Second, jurisdiction over a corporate defendant is governed by both the state long-arm statute and section 12 of the Clayton Act, 15 U.S.C. § 22. See Aro Mfg. Co. v. Automobile Body Research, 352 F.2d 400, 402-03 (1st Cir.1965). The Clayton Act provides that

[a]ny suit, action, or proceeding under the antitrust laws against a corporation may be brought not only in the judicial district whereof it is an inhabitant, but also in any district where it may be found or transacts business; and all process in such cases may be served in *1079 the district of which it is an inhabitant, or wherever it may be found.

15 U.S.C.A. § 22 (1973).

Service of process under the statute is valid if made in accordance with the laws of the forum. Aro Mfg., 352 F.2d at 403. Although this case is not concerned with service of process, “service of process is the vehicle by which the court may obtain jurisdiction.” Id. at 402. Additionally, even though jurisdiction over corporate defendants is statutorily authorized, the court must also find that the defendant has also satisfied the minimum contacts requirement of International Shoe. See Chrysler Corp. v. General Motors Corp., 589 F.Supp. 1182, 1194 (D.D.C.1984).

To resolve questions of personal jurisdiction, it is necessary to consider whether the principles of specific or general jurisdiction apply. Specific jurisdiction exists when the plaintiffs claim arises directly from, or relates to, the defendant’s contacts with the forum. Helicoyteros Nacionales de Colombia, S.A. v. Hall, 466 U.S. 408, 414 n. 8, 104 S.Ct. 1868, 1872 n. 8, 80 L.Ed.2d 404 (1984); Sandstrom v. Chemlawn Corp., 904 F.2d 83, 88 (1st Cir.1990). General jurisdiction occurs when the plaintiff’s claims do not arise from, nor are they directly related to the defendant’s contacts with the state. Helicopteros, 466 U.S. at 414 n. 9, 104 S.Ct. at 1872 n. 9; Sandstrom, 904 F.2d at 88. The focus here is on general jurisdiction since the plaintiff’s claims do not arise out of, or really have anything to do with the defendants’ contacts with Rhode Island.

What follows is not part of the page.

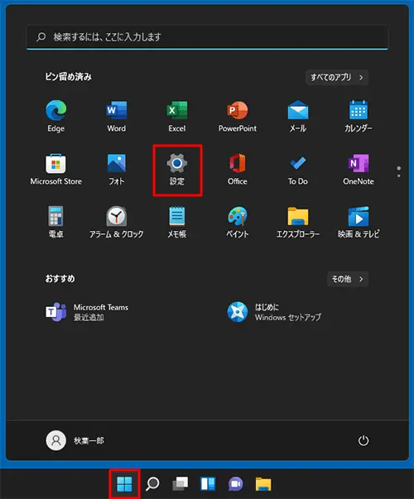The height and width of the screenshot is (499, 414).
Task: Launch PowerPoint from the pinned section
Action: point(238,116)
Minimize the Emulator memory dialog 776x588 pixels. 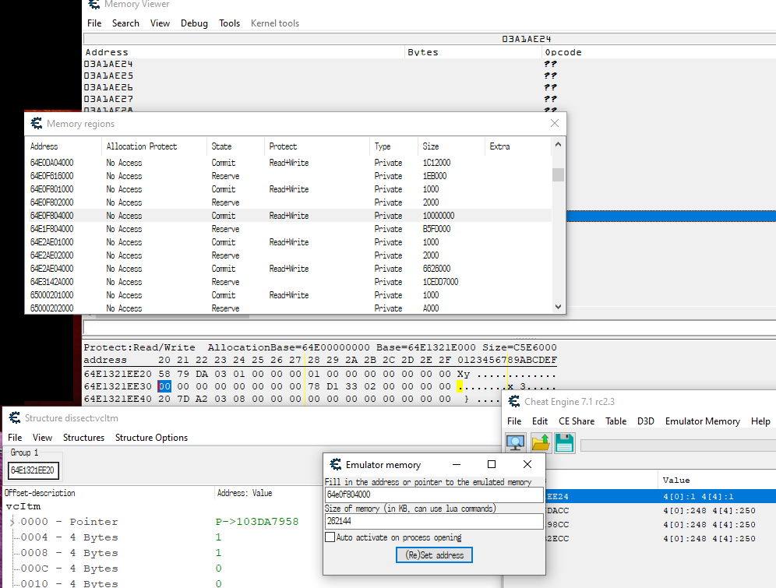(456, 464)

To establish general personal jurisdiction, the plaintiff must show that each defendant maintains systematic and continuous contacts with Rhode Island such that it would not offend traditional notions of fair play and substantial justice to exercise jurisdiction over that defendant. Donatelli v. National Hockey League, 893 F.2d 459, 465 (1st Cir.1990). The minimum contacts standard for general jurisdiction requires more stringent relationships with a forum than are required for specific jurisdiction. Glater v. Eli Lilly & Co., 744 F.2d 213, 216 (1st Cir.1984).

B.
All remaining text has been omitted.